== SUPPLIED DATA

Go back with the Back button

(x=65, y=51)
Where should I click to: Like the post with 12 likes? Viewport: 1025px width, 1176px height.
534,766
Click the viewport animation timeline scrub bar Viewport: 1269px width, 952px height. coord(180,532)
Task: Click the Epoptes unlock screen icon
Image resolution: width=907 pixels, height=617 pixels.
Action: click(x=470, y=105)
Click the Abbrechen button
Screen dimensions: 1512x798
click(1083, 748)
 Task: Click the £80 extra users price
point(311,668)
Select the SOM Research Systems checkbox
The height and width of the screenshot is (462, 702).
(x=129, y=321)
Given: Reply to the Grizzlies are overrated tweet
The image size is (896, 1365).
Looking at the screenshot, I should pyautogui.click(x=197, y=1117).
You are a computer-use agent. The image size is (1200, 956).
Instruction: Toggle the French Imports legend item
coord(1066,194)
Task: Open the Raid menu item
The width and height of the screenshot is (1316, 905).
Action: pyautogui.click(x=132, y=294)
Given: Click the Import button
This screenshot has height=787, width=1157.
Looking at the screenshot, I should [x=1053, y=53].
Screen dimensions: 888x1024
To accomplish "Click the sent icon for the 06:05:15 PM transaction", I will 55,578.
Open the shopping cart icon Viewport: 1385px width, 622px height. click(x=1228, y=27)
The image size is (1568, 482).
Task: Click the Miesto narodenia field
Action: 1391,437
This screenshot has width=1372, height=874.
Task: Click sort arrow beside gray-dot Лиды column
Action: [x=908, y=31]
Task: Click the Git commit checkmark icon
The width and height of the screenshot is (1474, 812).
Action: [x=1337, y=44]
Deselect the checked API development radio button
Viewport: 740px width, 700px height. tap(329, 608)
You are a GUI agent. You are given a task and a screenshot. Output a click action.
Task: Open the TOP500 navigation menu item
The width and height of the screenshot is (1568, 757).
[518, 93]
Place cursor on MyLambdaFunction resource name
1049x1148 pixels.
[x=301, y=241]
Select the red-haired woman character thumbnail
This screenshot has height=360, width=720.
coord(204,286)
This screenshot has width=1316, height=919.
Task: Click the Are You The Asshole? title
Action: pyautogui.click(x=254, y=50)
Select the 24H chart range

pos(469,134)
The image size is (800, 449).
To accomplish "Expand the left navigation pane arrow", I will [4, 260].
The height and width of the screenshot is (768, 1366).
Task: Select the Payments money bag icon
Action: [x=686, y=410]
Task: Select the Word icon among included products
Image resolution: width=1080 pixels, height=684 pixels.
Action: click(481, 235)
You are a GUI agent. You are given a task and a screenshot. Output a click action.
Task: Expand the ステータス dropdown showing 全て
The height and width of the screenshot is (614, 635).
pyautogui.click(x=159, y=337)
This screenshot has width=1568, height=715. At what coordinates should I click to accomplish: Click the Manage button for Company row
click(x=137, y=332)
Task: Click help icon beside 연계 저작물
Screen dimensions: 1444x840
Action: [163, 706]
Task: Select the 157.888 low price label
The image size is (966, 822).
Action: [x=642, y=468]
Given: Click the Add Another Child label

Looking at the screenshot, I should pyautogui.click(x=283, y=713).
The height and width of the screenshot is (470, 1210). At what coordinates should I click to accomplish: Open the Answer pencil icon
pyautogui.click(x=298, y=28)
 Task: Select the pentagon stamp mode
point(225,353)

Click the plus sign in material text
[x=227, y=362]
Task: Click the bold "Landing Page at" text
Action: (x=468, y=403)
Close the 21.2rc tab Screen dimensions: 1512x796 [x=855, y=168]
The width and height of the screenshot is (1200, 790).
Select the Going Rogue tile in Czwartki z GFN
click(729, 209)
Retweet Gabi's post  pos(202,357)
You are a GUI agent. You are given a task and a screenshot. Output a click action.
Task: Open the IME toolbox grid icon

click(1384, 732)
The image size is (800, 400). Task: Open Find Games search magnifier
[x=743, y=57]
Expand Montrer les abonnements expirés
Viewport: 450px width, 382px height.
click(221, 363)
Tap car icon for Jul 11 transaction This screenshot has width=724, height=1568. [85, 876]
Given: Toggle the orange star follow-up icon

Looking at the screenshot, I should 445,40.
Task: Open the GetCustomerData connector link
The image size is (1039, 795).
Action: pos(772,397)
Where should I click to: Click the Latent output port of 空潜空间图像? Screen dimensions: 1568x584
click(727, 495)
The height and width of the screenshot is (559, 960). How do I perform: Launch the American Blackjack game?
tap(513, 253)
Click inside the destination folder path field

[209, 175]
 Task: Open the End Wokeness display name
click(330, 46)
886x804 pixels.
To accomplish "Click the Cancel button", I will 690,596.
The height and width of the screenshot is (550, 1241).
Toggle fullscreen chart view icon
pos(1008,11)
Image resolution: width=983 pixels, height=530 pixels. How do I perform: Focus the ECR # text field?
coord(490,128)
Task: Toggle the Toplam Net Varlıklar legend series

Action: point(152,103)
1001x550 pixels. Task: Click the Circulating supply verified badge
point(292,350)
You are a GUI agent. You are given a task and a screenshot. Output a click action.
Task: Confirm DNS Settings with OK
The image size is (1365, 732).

====

• THE PROBLEM
After identifying the lines above that contain "menu", copy each one.

• EXPECTED ANSWER
Task: Open the Raid menu item
Task: Open the TOP500 navigation menu item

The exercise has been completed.